#### What is being asked:
Output only the stretch of the listing that starts at the line containing "Screen dimensions: 720x446" and ends at the line containing "Launch the 天氣", reproduced exactly with both ends.

#### Available data:
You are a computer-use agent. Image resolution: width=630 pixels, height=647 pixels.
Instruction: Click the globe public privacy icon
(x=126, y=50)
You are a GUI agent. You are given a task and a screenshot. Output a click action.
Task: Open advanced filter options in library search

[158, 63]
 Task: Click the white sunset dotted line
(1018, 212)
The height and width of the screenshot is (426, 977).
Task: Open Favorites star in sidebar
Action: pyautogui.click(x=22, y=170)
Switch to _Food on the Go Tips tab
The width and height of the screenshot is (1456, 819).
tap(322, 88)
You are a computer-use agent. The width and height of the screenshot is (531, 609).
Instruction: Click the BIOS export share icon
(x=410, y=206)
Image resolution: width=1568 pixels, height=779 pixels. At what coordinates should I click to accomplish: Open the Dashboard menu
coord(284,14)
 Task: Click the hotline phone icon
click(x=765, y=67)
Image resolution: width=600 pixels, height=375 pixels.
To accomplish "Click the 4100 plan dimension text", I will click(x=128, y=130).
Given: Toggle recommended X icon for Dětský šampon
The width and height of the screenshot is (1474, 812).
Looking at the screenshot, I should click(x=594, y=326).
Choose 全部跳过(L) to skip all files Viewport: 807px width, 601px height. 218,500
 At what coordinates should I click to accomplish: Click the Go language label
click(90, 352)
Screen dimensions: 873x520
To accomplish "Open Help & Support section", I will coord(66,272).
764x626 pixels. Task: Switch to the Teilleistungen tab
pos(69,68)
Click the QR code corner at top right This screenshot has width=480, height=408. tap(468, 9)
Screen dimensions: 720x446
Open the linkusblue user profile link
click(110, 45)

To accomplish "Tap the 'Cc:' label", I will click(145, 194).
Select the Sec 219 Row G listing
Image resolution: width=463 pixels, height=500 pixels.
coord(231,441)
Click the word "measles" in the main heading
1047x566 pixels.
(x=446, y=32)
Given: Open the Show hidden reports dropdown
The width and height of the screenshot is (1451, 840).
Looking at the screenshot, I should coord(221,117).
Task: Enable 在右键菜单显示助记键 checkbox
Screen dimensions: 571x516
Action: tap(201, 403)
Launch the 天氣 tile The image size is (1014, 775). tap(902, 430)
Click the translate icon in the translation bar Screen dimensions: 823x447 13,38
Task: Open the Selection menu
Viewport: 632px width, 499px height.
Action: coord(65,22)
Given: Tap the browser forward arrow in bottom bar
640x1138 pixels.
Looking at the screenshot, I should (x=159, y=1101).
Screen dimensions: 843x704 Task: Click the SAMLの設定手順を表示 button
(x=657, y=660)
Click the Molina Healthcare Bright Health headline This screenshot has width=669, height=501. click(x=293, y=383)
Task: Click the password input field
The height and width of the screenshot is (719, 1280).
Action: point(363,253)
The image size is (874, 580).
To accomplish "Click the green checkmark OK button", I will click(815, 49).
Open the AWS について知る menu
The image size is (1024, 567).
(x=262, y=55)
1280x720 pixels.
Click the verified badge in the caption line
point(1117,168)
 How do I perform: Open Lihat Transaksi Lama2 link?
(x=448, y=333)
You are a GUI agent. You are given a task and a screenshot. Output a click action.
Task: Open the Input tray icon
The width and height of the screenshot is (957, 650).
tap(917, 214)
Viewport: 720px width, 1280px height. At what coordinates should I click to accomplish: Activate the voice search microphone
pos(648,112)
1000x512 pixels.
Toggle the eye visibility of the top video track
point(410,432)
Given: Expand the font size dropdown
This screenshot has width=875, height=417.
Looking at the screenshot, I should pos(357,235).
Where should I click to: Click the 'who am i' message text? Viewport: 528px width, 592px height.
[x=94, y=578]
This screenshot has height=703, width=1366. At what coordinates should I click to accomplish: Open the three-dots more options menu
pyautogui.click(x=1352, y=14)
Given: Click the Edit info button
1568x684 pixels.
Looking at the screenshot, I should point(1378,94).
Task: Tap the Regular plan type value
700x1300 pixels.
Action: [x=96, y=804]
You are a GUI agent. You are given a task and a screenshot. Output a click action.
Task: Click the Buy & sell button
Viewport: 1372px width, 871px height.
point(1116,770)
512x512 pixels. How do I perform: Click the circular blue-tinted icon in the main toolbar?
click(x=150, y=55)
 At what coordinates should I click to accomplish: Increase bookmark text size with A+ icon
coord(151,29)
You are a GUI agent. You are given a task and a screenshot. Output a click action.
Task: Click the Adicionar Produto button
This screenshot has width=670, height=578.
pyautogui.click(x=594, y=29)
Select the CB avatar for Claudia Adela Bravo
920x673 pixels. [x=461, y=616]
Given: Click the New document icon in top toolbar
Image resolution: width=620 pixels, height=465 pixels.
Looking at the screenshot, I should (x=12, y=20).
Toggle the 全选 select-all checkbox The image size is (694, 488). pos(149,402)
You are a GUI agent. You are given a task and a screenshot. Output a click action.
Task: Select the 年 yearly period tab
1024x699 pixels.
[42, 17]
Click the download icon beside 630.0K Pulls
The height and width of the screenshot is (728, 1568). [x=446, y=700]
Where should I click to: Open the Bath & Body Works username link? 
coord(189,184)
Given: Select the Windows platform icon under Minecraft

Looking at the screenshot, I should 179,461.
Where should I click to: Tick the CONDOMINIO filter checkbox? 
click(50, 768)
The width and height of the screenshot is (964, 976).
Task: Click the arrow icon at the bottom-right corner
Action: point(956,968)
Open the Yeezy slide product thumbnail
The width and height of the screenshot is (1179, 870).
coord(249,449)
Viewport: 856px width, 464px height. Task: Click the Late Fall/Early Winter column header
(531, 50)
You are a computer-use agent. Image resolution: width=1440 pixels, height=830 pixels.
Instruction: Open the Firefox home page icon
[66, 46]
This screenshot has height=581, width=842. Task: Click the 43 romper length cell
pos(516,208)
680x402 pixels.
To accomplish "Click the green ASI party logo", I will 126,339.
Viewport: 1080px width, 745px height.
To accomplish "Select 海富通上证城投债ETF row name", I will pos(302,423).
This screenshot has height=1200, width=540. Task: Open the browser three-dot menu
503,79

#### Task solution:
Screen dimensions: 720x446
Open the linkusblue user profile link
click(110, 45)

To accomplish "Tap the 'Cc:' label", I will click(145, 194).
Select the Sec 219 Row G listing
Image resolution: width=463 pixels, height=500 pixels.
coord(231,441)
Click the word "measles" in the main heading
1047x566 pixels.
(x=446, y=32)
Given: Open the Show hidden reports dropdown
The width and height of the screenshot is (1451, 840).
Looking at the screenshot, I should coord(221,117).
Task: Enable 在右键菜单显示助记键 checkbox
Screen dimensions: 571x516
Action: tap(201, 403)
Launch the 天氣 tile The image size is (1014, 775). tap(902, 430)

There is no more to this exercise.